Text passage ->
* * * * * * *

Thursday, May 22, 2008

Red Bull Does Not Give You Wings

I kept telling Jenny all week that I was feeling sick. I had a sore throat. It started the first day I left and was making it difficult to sleep at night. I thought I had a cold, but the sore throat did not go away. It got worse everyday. I was sucking on throat lozenges while I rode the bike and that made it workable. I was trying to ignore being sick and not letting it affect the experience. I didn’t want to get anyone else sick so I suggested to Les and William that they not pick up my beer by accident because they didn’t want what I had. I was getting worried about it because I’d never had a sore throat that lasted this long. It had been eight days since I first started feeling it and it had gotten progressively worse. The warning on the packet of Halls cough drops that I had in my pocket said if a sore throat lasted longer than two days I should see a physician IMMEDIATELY because it could be SERIOUS.

Don’t worry guys; you are safe. You can’t catch dehydration or stupidity.

I wasn’t paying attention to my water intake. Normally, not a big deal, but riding a motorcycle is very dehydrating. The wind blowing through my riding jacket, pants and helmet, through all the vents made for this purpose, was sucking the water right out of me. Nevada, Arizona and New Mexico have some dry air. I must have been losing pints of water every day to make my throat hurt as bad as it did. When I stopped for the day, I was hydrating primarily with beer and wine.

I left the morning after we delivered Leigh to Lake Number One. It was Saturday May 17th. I wasn’t feeling well and my throat was really hurting. I passed by the water section at the mini-mart in Raton and loaded up on throat lozenges. I also made sure I had plenty of Red Bull because it was going to be a long ride. I’d decided to drive back to Redding non-stop. The trip is 1500 miles and if I only stopped for gas and to stretch then I figured I could make it home by the following morning. In hind sight (what I call no-shit-sherlock vision), I would have had to average seventy miles an hour for twenty four hours straight without stopping, even for gas. This was, of course, more total stupidity. The dehydration must have been already working it’s magic on my brain.

* * * * * * *

Dataset content ->
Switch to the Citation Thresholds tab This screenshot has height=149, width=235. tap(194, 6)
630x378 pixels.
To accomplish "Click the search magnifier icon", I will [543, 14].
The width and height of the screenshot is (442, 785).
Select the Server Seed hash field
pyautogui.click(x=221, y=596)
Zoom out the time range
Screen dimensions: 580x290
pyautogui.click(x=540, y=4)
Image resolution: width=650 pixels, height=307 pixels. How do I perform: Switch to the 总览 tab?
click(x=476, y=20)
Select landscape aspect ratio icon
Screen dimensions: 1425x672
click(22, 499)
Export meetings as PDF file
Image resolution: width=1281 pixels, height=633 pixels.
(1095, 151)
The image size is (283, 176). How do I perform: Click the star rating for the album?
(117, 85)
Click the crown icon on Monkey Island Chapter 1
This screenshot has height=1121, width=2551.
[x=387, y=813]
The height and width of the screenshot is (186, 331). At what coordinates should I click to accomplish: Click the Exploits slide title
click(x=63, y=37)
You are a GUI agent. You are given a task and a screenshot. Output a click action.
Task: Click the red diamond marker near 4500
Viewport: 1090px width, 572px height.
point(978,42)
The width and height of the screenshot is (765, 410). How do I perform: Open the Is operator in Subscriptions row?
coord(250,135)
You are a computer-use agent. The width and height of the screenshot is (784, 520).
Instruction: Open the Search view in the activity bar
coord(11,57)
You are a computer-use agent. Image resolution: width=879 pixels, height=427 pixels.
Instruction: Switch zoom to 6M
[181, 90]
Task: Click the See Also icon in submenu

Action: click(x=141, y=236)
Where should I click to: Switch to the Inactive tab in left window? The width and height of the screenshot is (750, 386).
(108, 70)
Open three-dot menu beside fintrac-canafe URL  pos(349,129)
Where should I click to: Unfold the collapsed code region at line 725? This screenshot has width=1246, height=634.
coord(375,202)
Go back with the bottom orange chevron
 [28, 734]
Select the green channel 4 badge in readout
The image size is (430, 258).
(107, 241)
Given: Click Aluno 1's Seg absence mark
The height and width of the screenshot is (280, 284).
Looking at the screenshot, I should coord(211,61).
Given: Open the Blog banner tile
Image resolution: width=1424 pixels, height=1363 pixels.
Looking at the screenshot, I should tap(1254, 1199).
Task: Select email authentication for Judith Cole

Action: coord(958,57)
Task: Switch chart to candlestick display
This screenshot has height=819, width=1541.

* * * * * * *

Requirement A ->
In the blog post about the motorcycle ride home to Redding, how many miles long is the trip?
Requirement B ->
Go on with the blog post about the motorcycle ride home to Redding, picking up after its final sentence.

Expected output A ->
1500 miles.

Expected output B ->
I made it to Flagstaff by around 5PM. I had to stop for gas two or three times, load up on more Red Bull and lozenges, and stay moving. Right around the time the sun was setting, I started across the desert. We’ve been having a heat wave out West. The air temperature gauge on my bike was showing over one hundred degrees as I crossed into California sometime after mid-night.

I didn’t feel well when I rode past the Welcome to California sign. I figured that was because I'd been rattling down the road for sixteen hours.

At around 1:30AM, I turned onto Highway 58, which would take me over the Tehachapi Mountains and then down into Bakersfield. On my way up the pass, I was met by the cool air rushing down and tumbling with the hot air rising up from the desert. I wasn’t riding well and the wind was overpowering the bike. A few times, it blew me completely out of my lane. I was tense, bent low over the bike and concentrating hard. At some point, the wind died down. I don’t know how long I was driving like that, after the wind died down, but I was startled by a semi-truck passing me on the left. I glanced down to look at my speed and was surprised to find I was only going 30mph. While I was looking down at my speedometer, I noticed that the handlebars of the bike were moving father away from me. I looked up from the speedometer, but could still see the bars, with my hands on them, move farther and rise higher and higher and start to come closer and closer together until my hands were almost touching above my head. I was having a hard time driving the bike with the handlebars like this. It occurred to me then that I was having a problem and I was in big trouble. I had tunnel vision and I felt myself getting faint. There was no place to pull off the highway and I could not see very well. I had to stay focused and find a way to pull off the highway. After what seemed like forever, an exit came up and I took it.

I knew I could not balance the bike when I stopped so I put my feet down while I drove off the highway and dragged them down the off-ramp. When I got to the bottom, I let the bike keep rolling, through a stop sign, to a large dirt area just across from the off-ramp. I was holding the brakes hard because I was too confused to tell if I was pointed up hill or down hill. I just knew I was going to drop the bike out here in the middle of nowhere and not be able to get it up. I eased off the brakes to see which way the bike would roll but it didn’t go anywhere. Level ground. I then tried to get the kickstand down but couldn’t balance the bike on my right foot and kick the stand down with my left. I took me a long time to get the stand down. I then tried to shut off the bike but could not remember how to do it. I started turning, flipping and pressing buttons and the bike shut down. I stumbled off.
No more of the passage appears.